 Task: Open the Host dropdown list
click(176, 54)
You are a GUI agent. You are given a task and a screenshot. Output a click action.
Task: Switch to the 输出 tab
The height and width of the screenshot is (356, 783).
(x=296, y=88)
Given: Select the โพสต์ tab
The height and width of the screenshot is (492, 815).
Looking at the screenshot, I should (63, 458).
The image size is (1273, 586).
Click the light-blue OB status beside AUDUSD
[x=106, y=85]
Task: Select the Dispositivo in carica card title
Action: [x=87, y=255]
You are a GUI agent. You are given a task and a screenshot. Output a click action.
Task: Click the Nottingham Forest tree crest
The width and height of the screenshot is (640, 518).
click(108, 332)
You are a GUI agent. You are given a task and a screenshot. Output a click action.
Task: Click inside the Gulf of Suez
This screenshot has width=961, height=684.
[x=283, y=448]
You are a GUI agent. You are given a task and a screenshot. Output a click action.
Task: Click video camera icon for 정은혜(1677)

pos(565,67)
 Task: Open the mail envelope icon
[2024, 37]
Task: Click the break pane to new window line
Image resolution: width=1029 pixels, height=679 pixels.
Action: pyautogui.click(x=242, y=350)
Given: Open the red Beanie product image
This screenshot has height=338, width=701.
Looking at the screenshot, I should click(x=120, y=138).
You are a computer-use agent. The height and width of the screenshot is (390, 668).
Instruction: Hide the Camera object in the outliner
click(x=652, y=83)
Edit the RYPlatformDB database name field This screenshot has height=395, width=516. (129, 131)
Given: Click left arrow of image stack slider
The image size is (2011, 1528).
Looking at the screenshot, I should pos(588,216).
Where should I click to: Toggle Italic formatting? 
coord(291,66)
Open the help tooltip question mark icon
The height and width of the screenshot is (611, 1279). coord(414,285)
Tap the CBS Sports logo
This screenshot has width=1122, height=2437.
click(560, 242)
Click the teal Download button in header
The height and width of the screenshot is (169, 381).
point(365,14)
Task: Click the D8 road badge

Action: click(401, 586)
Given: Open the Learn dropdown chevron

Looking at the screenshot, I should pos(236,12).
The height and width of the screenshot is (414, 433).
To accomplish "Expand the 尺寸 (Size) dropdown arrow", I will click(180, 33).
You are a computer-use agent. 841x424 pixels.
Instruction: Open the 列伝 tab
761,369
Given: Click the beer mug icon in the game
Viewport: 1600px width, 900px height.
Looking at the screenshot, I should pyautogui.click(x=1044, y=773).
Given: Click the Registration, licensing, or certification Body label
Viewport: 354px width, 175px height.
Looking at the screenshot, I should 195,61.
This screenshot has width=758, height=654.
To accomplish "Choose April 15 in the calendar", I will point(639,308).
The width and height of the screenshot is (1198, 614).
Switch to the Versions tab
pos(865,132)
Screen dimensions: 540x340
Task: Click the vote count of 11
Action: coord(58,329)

TASK GOAL :: Output every line of the rows above as a JSON list of strings, one string per line, omitting blank lines.

COMPLETE RESPONSE ::
[
  " Task: Open the Host dropdown list",
  "click(176, 54)",
  "You are a GUI agent. You are given a task and a screenshot. Output a click action.",
  "Task: Switch to the 输出 tab",
  "The height and width of the screenshot is (356, 783).",
  "(x=296, y=88)",
  "Given: Select the โพสต์ tab",
  "The height and width of the screenshot is (492, 815).",
  "Looking at the screenshot, I should (63, 458).",
  "The image size is (1273, 586).",
  "Click the light-blue OB status beside AUDUSD",
  "[x=106, y=85]",
  "Task: Select the Dispositivo in carica card title",
  "Action: [x=87, y=255]",
  "You are a GUI agent. You are given a task and a screenshot. Output a click action.",
  "Task: Click the Nottingham Forest tree crest",
  "The width and height of the screenshot is (640, 518).",
  "click(108, 332)",
  "You are a GUI agent. You are given a task and a screenshot. Output a click action.",
  "Task: Click inside the Gulf of Suez",
  "This screenshot has width=961, height=684.",
  "[x=283, y=448]",
  "You are a GUI agent. You are given a task and a screenshot. Output a click action.",
  "Task: Click video camera icon for 정은혜(1677)",
  "pos(565,67)",
  " Task: Open the mail envelope icon",
  "[2024, 37]",
  "Task: Click the break pane to new window line",
  "Image resolution: width=1029 pixels, height=679 pixels.",
  "Action: pyautogui.click(x=242, y=350)",
  "Given: Open the red Beanie product image",
  "This screenshot has height=338, width=701.",
  "Looking at the screenshot, I should click(x=120, y=138).",
  "You are a computer-use agent. The height and width of the screenshot is (390, 668).",
  "Instruction: Hide the Camera object in the outliner",
  "click(x=652, y=83)",
  "Edit the RYPlatformDB database name field This screenshot has height=395, width=516. (129, 131)",
  "Given: Click left arrow of image stack slider",
  "The image size is (2011, 1528).",
  "Looking at the screenshot, I should pos(588,216).",
  "Where should I click to: Toggle Italic formatting? ",
  "coord(291,66)",
  "Open the help tooltip question mark icon",
  "The height and width of the screenshot is (611, 1279). coord(414,285)",
  "Tap the CBS Sports logo",
  "This screenshot has width=1122, height=2437.",
  "click(560, 242)",
  "Click the teal Download button in header",
  "The height and width of the screenshot is (169, 381).",
  "point(365,14)",
  "Task: Click the D8 road badge",
  "Action: click(401, 586)",
  "Given: Open the Learn dropdown chevron",
  "Looking at the screenshot, I should pos(236,12).",
  "The height and width of the screenshot is (414, 433).",
  "To accomplish \"Expand the 尺寸 (Size) dropdown arrow\", I will click(180, 33).",
  "You are a computer-use agent. 841x424 pixels.",
  "Instruction: Open the 列伝 tab",
  "761,369",
  "Given: Click the beer mug icon in the game",
  "Viewport: 1600px width, 900px height.",
  "Looking at the screenshot, I should pyautogui.click(x=1044, y=773).",
  "Given: Click the Registration, licensing, or certification Body label",
  "Viewport: 354px width, 175px height.",
  "Looking at the screenshot, I should 195,61.",
  "This screenshot has width=758, height=654.",
  "To accomplish \"Choose April 15 in the calendar\", I will point(639,308).",
  "The width and height of the screenshot is (1198, 614).",
  "Switch to the Versions tab",
  "pos(865,132)",
  "Screen dimensions: 540x340",
  "Task: Click the vote count of 11",
  "Action: coord(58,329)"
]